Dick Cheney may have accidentally shot a man in the face while he was vice president, but that didn't stop Fox News from flying to Nevada to get his advice on recently-proposed gun control laws.
Fox News correspondent Griff Jenkins caught up with Cheney over the week at the Safari Club International convention for gun owners and manufacturers, where the former vice president and his daughter, Liz, participated in a discussion about gun rights and the realism of torture in the film "Zero Dark Thirty."
Cheney told Jenkins he was "worried" about President Barack Obama's efforts to increase gun safety.
"We may end up in a situation where you get a proposal or a proposition that does, in fact, threaten the rights of law-abiding Americans, and at the same time, doesn't do anything with respect to the problem everybody's concerned about, such as the shooting that happened in Connecticut," the Wyoming Republican said.
"I find especially in groups like the group here and an awful lot of my folks in Wyoming who supported me all those years in Congress are very, very concerned that there isn't adequate regard for the rights of law-abiding citizens," he added. "We understand that there's clearly an effort underway, but one of the things we've done in Wyoming -- with respect to Jackson Hole, where I live, with respect to safety of schools -- we have a deputy sheriff, armed deputy sheriff at the schools in the city. And that's probably a more effective deterrent than anything that Congress seems to be debating at the present time."

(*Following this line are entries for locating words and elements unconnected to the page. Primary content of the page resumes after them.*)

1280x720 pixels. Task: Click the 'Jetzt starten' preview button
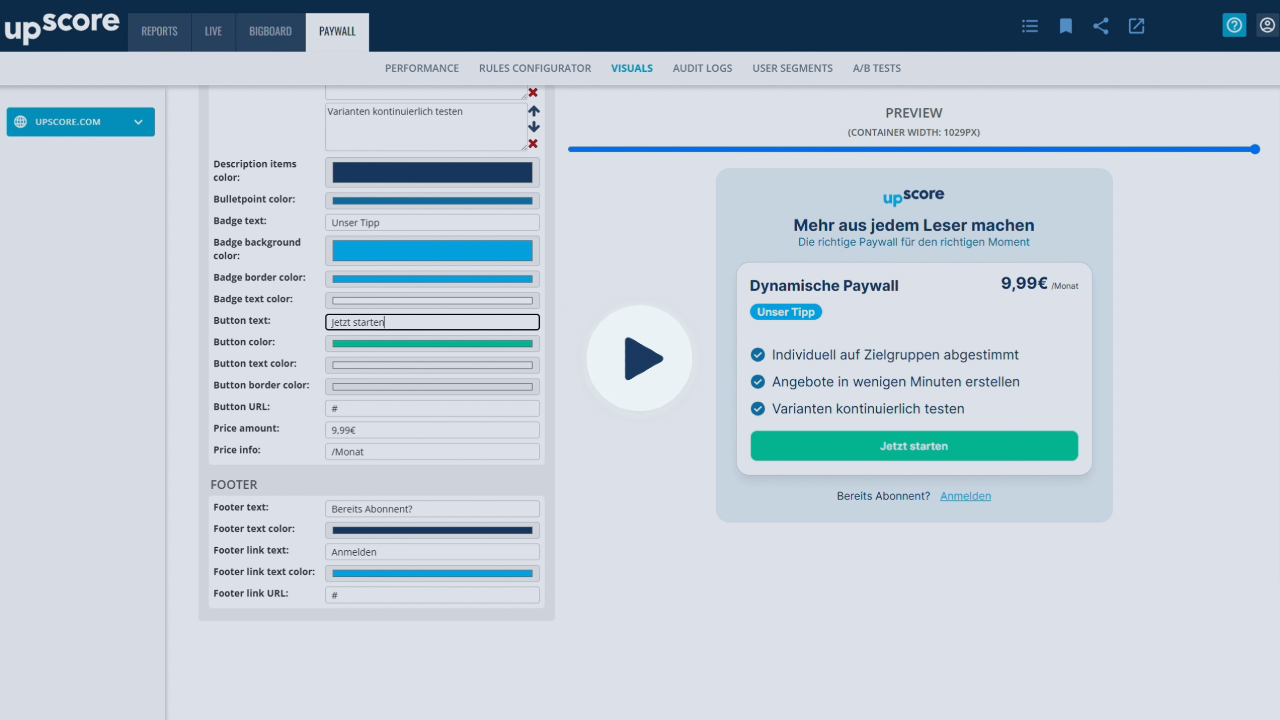coord(914,446)
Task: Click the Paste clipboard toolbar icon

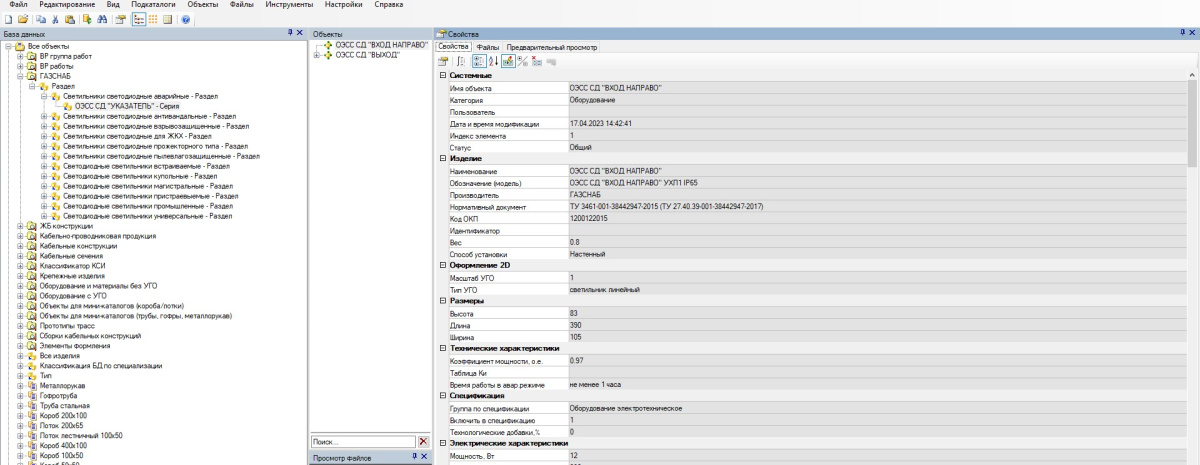Action: pyautogui.click(x=69, y=19)
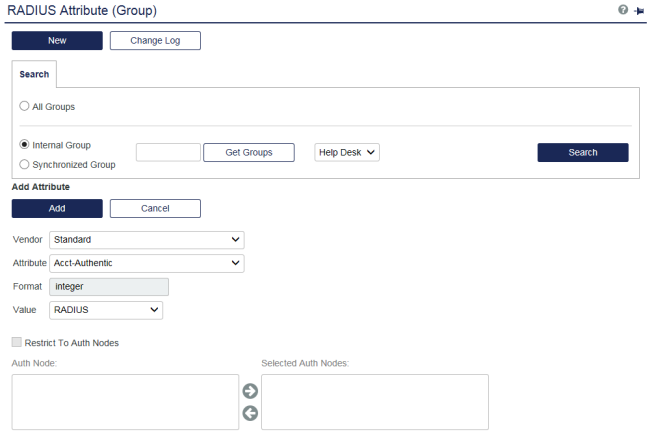Screen dimensions: 652x434
Task: Expand the Vendor dropdown
Action: click(147, 240)
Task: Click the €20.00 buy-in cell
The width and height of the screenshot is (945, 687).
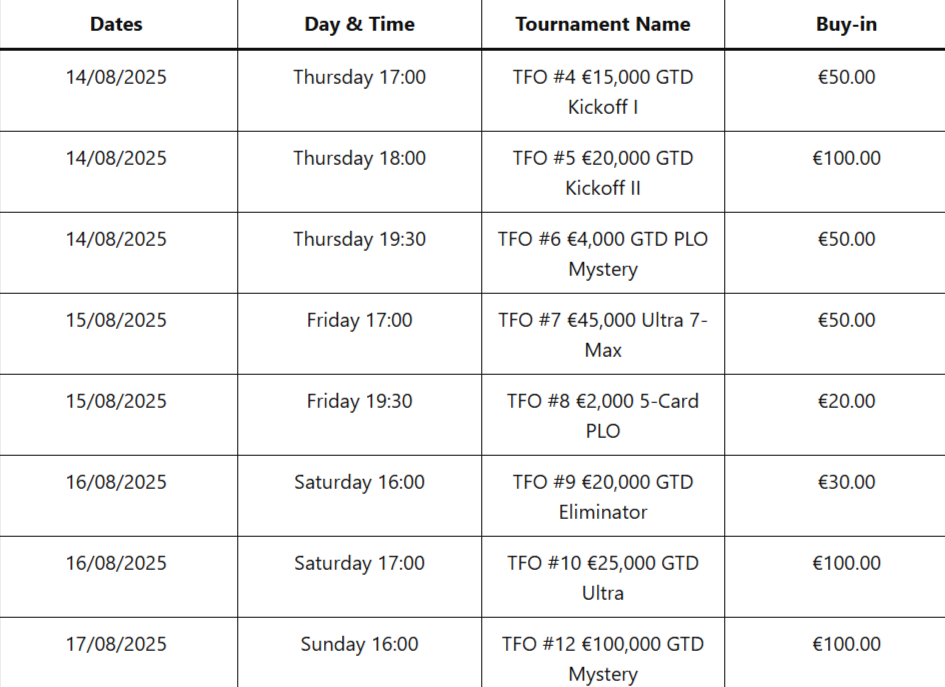Action: coord(846,401)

"How worried are you the President Obama's gun control plan threatens the Second Amendment rights of every law-abiding American?" Jenkins asked.
"I think a lot of people are worried," Cheney said, pointing to a recent ruling by the U.S. Court of Appeals for the D.C. Circuit which found that Obama had violated the Constitution by making recess appointments while lawmakers were using gimmick to keep Congress in session over the holidays.
"So I think the concern is very real and very legitimate, that the administration sometimes isn't as cautious or as precise, if you will," Cheney opined.
While on a 2006 hunting trip for quail in Texas, Cheney mistakenly shot 78-year-old Harry Whittington in the face.
"I am the guy who pulled the trigger and shot my friend," he later told Fox News. "That is something I will never forget."